University pays $10k to settle free speech lawsuit
Southern Illinois University, Edwardsville has settled a lawsuit with the College Republicans, agreeing to pay the group’s attorney fees and revise its unconstitutional speech policies.
According to NBC affiliate KSDK, the university will pay $10,000 for attorney fees and has already eliminated its speech zone after the College Republicans, with help from the Alliance Defending Freedom (ADF), challenged the constitutionality of the school’s free speech policy in October.
SIUE maintains, however, that it only agreed to the settlement in order to avoid “the much great cost of protracted federal litigation.”
[RELATED: Cops tell activists their ‘free speech ball’ ‘scared’ students]
“The University is pleased to reach an agreement, but some clarity is necessary regarding the University’s policies and procedures,” the university said in a statement provided to KSDK. “SIUE has always supported the notion that every student should be able to speak freely and peacefully, regardless of their political viewpoint and without fear of being punished.”

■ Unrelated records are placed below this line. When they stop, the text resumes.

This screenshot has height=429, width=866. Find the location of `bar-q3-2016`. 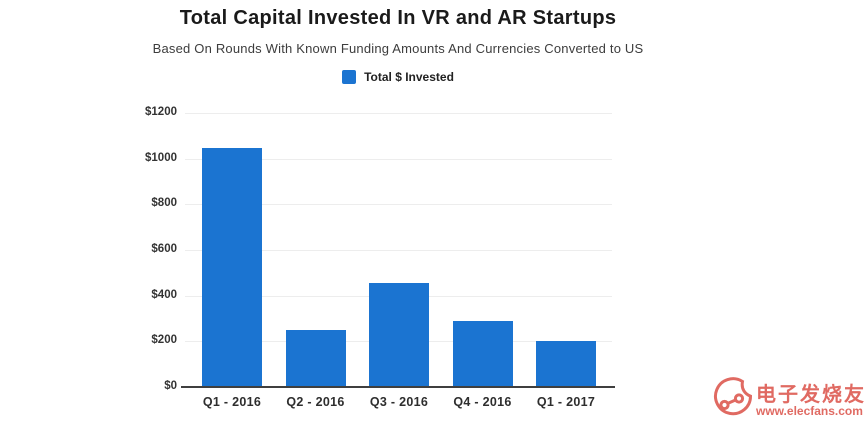

bar-q3-2016 is located at coordinates (399, 335).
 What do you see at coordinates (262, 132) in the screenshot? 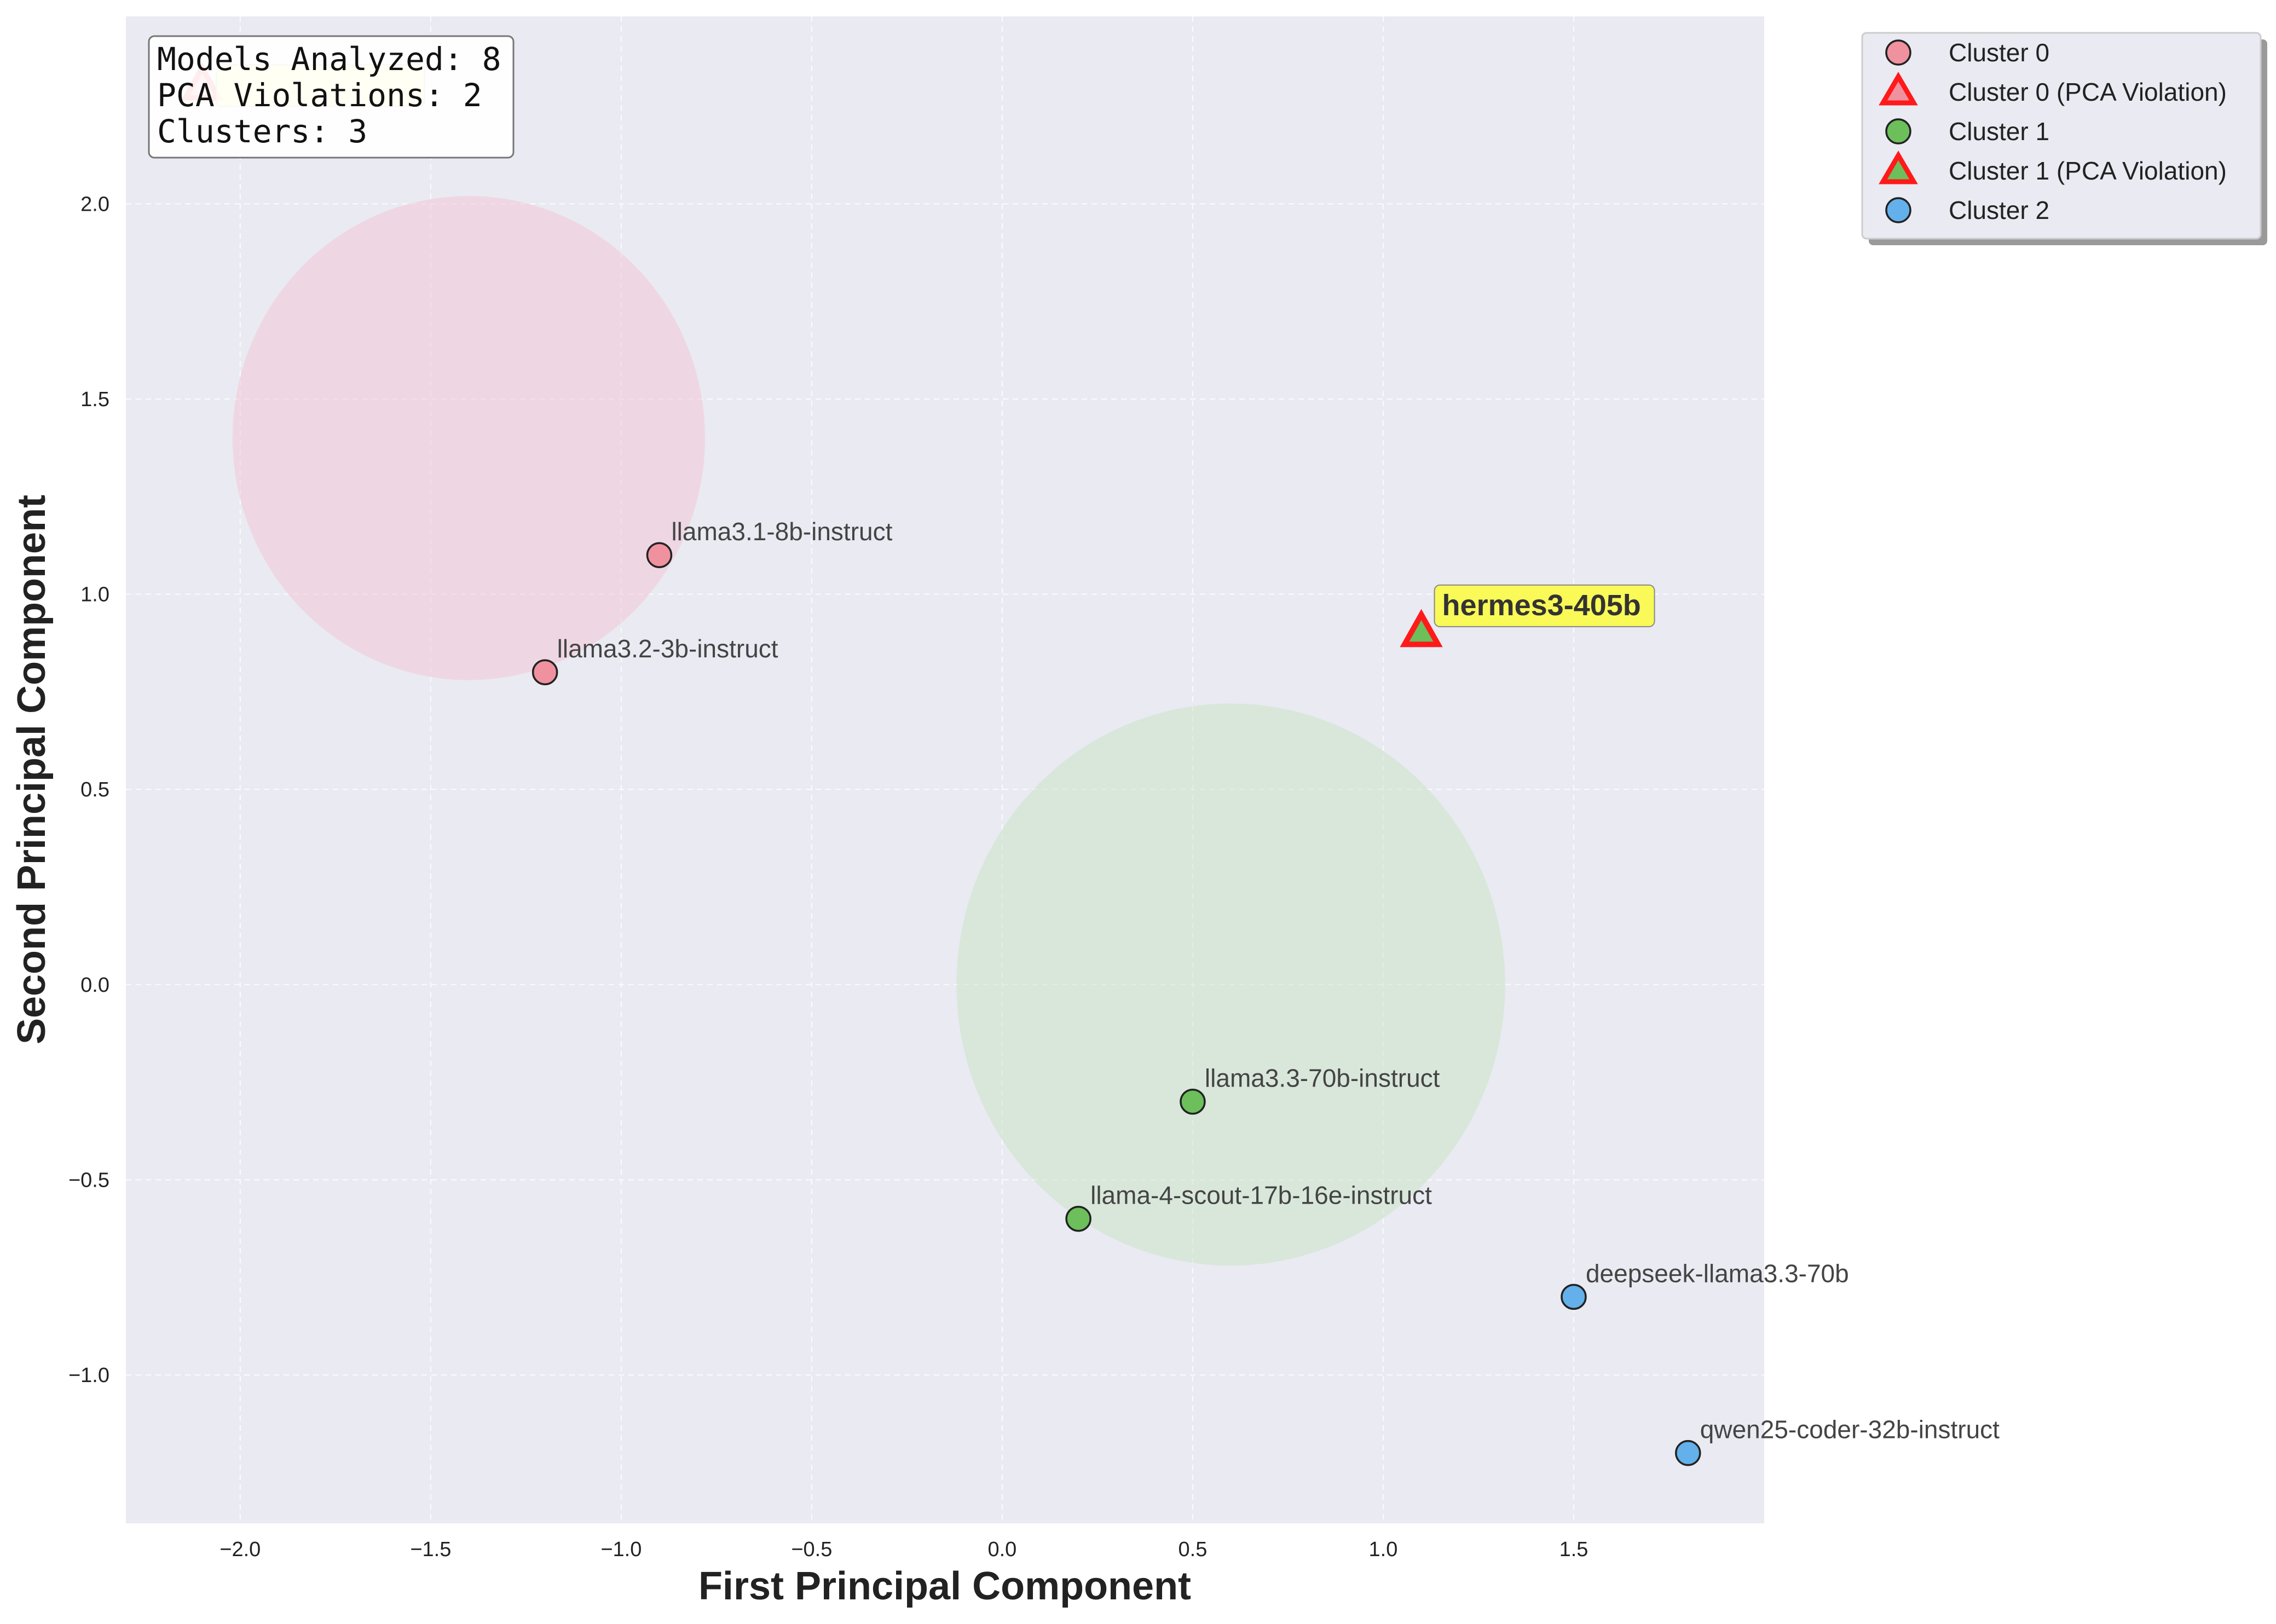
I see `stats-clusters: Clusters: 3` at bounding box center [262, 132].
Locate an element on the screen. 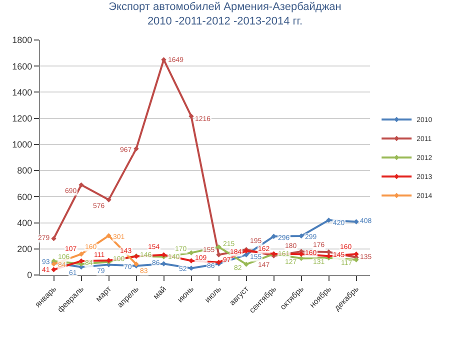 The width and height of the screenshot is (450, 337). y-tick-label: 200 is located at coordinates (24, 249).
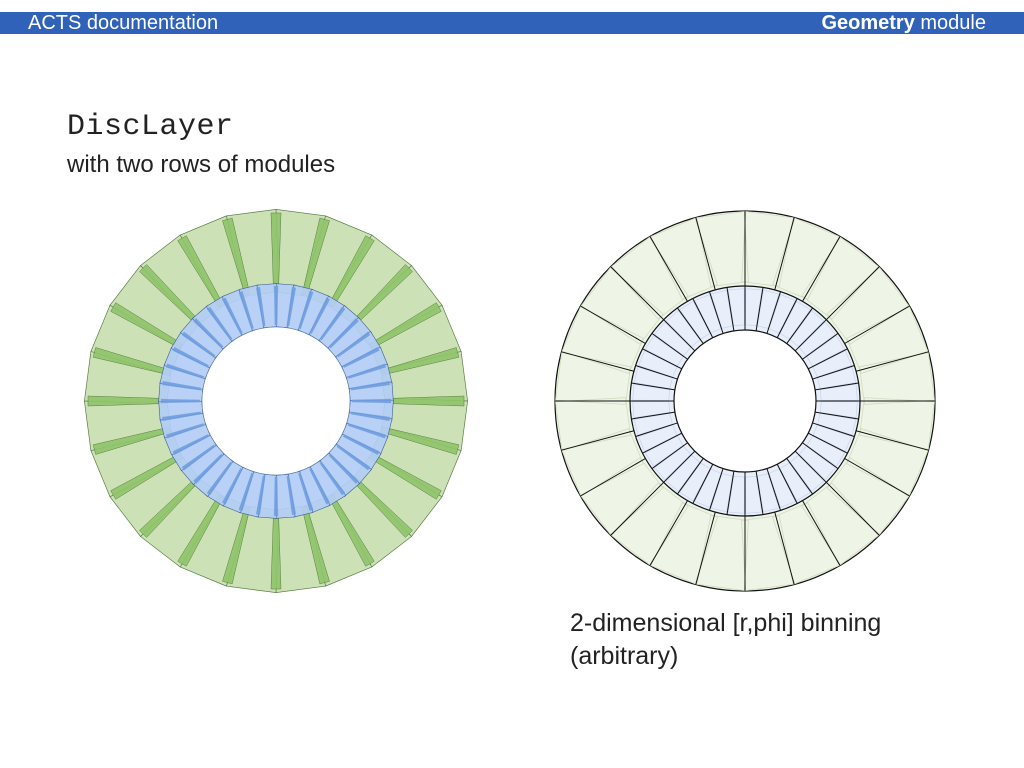  Describe the element at coordinates (124, 23) in the screenshot. I see `header-doc-title: ACTS documentation` at that location.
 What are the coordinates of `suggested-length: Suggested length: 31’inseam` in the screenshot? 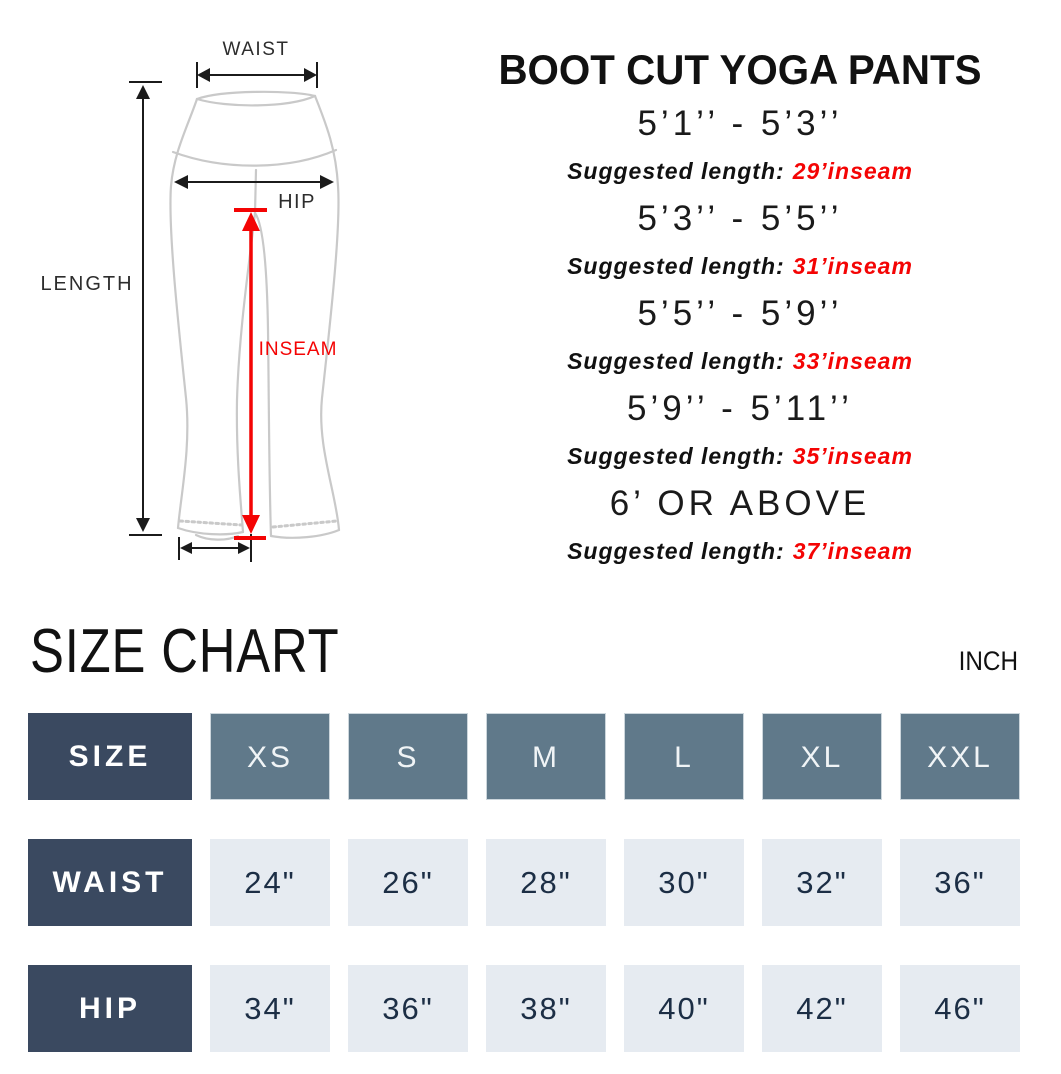 It's located at (740, 266).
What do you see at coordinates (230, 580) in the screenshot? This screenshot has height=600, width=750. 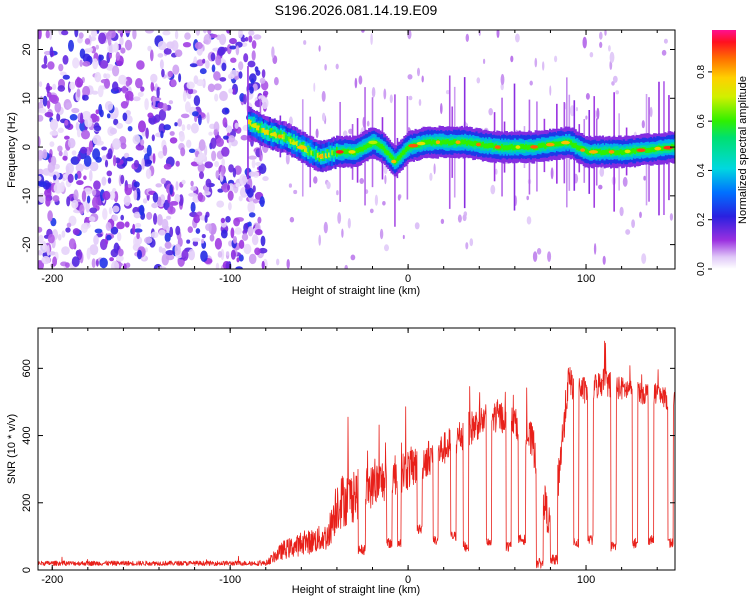 I see `snr-xtick-label: -100` at bounding box center [230, 580].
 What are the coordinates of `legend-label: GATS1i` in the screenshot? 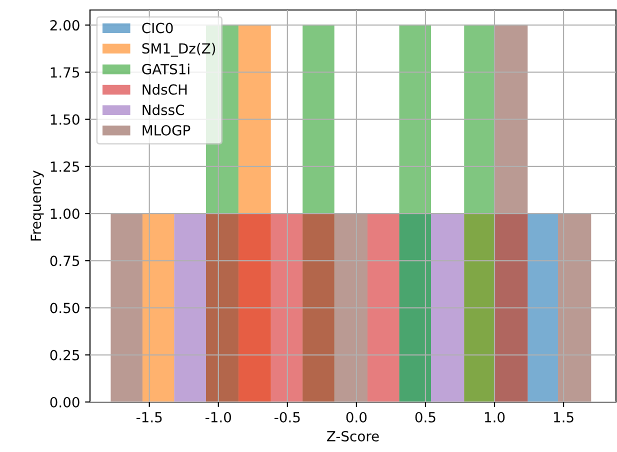 It's located at (166, 69).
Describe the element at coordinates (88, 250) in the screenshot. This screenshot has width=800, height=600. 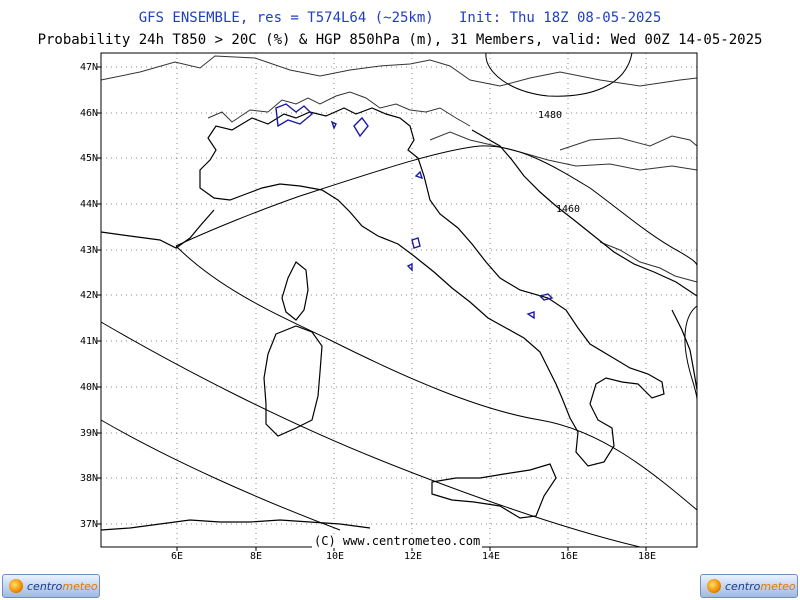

The university also added that it is “constantly reviewing and modifying its policies and procedures, and would have been happy to talk with the College Republicans, the Alliance Defending Freedom, or others, had they brought their concerns to our attention prior to filing the lawsuit.”
According to the lawsuit, the university restricted its free speech zone to “less than 0.0013% of the entire SIUE campus” and did not “provide any alternative locations for student speech outside the Speech Zone.”
“Defendants’ Speech Policies and their practice of limiting students’ and student organizations’ expressive activities to a single Speech Zone at SIUE facially violates the First Amendment because it prohibits students and student organizations from engaging in speech in public areas of the campus other than the limited area of the Speech Zone,” the lawsuit argued.
As previously reported by Campus Reform, conservative students at the university were confronted in September by a campus police officer, who told them that their free speech ball was “scaring” classmates and that they had failed to secure the proper permission to hold the demonstration.
[RELATED: GVSU settles with conservatives, gives up ‘speech zones’]
When the students objected that they were simply exercising their First Amendment right to express themselves in a public place, the officer rejected their contention, arguing that the state university campus is not public.
“This is not considered like a public place. Right now, we’re going to have to put the ball away,” one officer told the student activists at the time, further noting that the ball “is freaking a lot of people out.”
Despite settling the suit, however, SIUE continues to dispute the students’ primary allegations, insisting that it has never restricted student speech to a free speech zone nor required a permit or other form of administrative approval for free speech.
“SIUE has not limited student free speech activities to less than one percent of the SIUE campus and has demonstrated that fact many times,” the school’s statement declared, adding that “SIUE did not agree to pay damages, because there were none.”